Я прохожу, наверное, метров пятьдесят, когда за спиной раздается топот. Антон быстро догоняет меня, хватает за плечи, рывком поворачивает к себе.
– Кира, куда ты?
– Домой, – шиплю я, отступая на шаг назад. Антон шагает следом, пальцы его впиваются в мои плечи до синяков.
– Почему?
– Что «почему»? – с издевательством выплевываю я. – Почему я не жду тебя до утра? Ну, уж извини. У меня есть и другие занятия.
«Ага, как же… Сотня других занятий» – мог бы сказать Миронов. Но он, конечно, ничего подобного не говорит и, вероятно, даже не думает.
– Я провожу тебя.
– Нет! – я отрицательно качаю головой и, взяв его за запястья, отрываю его руки от себя. – Возвращайся к разговору.
– Кирилл…
– Я не хочу, чтобы ты меня провожал.
– Кира, я прошу тебя…
– Это я прошу тебя, Миронов. Оставь меня сейчас. И приходи тогда, когда будешь готов быть со мной честным. А если не можешь, то не приходи вовсе.
Я отступаю еще на шаг. Антон тянется ко мне, поднимает руки, чтобы вновь схватить меня, но тут же безвольно опускает. Прежде чем отвернуться, я вижу неподалеку Артема. Он стоит в метрах десяти. Как давно? Что он слышал? Я не вижу выражения его глаз, но чувствую внимательный взгляд. Теперь и я для него не случайный прохожий.
***
Антон приходит на следующий день. Я только-только вернулся из больницы – анализы, осмотр, навязчивые расспросы. Все не так плохо, как могло бы быть, но мое настроение стабильно держится на отметке «отвратительно». Не только из-за невыносимой усталости, которую я чувствую после медицинских процедур, но и из-за вчерашнего происшествия.
– Как там? – с порога спрашивает Антон. Он знает, где я был. Вчера он как раз таки и планировал отвлечь меня от тягостных мыслей. Только на деле сам отвлекся.
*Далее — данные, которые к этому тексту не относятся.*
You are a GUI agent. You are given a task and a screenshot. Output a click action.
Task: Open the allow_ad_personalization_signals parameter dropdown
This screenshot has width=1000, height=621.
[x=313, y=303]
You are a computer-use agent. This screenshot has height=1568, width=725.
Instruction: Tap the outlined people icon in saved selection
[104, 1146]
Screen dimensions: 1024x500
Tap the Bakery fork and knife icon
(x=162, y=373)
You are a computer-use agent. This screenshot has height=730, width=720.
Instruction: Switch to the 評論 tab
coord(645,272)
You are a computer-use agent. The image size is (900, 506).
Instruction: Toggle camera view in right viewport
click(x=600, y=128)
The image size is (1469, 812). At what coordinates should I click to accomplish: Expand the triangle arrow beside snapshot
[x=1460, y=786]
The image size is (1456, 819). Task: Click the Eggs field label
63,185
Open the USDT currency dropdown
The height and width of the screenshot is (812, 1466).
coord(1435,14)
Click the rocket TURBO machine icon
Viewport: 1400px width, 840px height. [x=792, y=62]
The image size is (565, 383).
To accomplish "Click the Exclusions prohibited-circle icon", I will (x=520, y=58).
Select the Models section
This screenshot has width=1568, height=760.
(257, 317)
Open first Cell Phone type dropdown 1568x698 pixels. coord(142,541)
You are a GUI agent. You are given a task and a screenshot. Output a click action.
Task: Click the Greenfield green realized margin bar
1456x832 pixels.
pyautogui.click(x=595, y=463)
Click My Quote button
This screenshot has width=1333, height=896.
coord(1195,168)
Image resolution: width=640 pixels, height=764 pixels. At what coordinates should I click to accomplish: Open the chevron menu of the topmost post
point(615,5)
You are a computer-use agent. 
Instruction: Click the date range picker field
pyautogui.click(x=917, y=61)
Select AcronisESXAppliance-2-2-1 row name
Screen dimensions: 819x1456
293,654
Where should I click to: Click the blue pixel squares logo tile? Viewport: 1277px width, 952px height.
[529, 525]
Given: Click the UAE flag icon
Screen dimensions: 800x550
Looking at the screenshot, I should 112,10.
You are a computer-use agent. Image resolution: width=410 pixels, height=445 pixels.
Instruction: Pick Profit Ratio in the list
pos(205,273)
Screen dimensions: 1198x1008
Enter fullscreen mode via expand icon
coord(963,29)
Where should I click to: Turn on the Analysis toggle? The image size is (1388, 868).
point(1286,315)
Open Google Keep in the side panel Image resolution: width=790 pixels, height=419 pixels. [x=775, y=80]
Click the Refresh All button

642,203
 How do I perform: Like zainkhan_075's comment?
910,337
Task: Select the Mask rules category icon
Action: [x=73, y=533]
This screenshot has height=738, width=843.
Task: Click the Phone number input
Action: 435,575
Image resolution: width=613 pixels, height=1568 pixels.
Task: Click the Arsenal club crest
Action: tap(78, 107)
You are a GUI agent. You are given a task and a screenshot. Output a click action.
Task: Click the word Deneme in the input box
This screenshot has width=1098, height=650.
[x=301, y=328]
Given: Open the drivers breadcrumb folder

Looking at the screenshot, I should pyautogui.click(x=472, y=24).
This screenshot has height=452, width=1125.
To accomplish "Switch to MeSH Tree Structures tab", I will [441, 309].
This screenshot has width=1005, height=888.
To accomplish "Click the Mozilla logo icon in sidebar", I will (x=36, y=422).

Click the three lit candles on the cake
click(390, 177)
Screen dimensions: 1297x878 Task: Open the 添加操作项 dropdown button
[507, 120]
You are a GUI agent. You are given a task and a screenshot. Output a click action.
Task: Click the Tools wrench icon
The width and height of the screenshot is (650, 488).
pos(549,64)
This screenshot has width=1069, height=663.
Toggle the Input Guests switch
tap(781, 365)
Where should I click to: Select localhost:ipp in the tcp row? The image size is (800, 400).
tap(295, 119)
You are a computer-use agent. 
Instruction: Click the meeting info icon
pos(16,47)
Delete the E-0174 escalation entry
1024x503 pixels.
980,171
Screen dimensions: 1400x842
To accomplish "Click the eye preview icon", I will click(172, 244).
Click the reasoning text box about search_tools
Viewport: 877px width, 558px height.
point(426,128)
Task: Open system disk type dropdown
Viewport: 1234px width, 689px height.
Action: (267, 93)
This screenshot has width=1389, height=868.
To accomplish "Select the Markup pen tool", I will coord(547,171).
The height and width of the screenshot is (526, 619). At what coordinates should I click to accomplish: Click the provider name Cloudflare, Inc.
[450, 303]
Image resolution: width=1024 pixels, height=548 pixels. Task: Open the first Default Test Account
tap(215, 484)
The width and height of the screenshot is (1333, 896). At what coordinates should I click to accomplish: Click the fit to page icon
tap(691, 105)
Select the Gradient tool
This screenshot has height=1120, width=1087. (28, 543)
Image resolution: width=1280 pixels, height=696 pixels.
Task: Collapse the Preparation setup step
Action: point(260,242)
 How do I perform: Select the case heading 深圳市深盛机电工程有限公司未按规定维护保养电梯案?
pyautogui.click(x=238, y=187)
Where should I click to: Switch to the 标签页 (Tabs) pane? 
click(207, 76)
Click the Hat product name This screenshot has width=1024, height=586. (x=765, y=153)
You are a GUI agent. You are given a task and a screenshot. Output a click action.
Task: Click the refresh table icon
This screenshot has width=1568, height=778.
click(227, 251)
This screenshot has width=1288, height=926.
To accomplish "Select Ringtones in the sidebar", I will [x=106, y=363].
– Я умру не сегодня, – криво ухмыляюсь, но Антон не улыбается. Наоборот, хмурится, смотрит на меня испытующе. – Нормально все, – в конце концов, добавляю я.
– Можно войти?
– Нам есть, о чем говорить? – спрашиваю я. Раздражение плещется во мне, словно мутная зловонная жижа. Я прямо ощущаю, как буду выплескивать сегодня это дерьмо на всех окружающих. Нужно бы сдерживаться, но я не умею. Да и не хочу.
– Да, – отвечает Антон. Он больше не спрашивает разрешения. Входит, разувается, прислушивается ко звукам в квартире. – Дарья Степановна?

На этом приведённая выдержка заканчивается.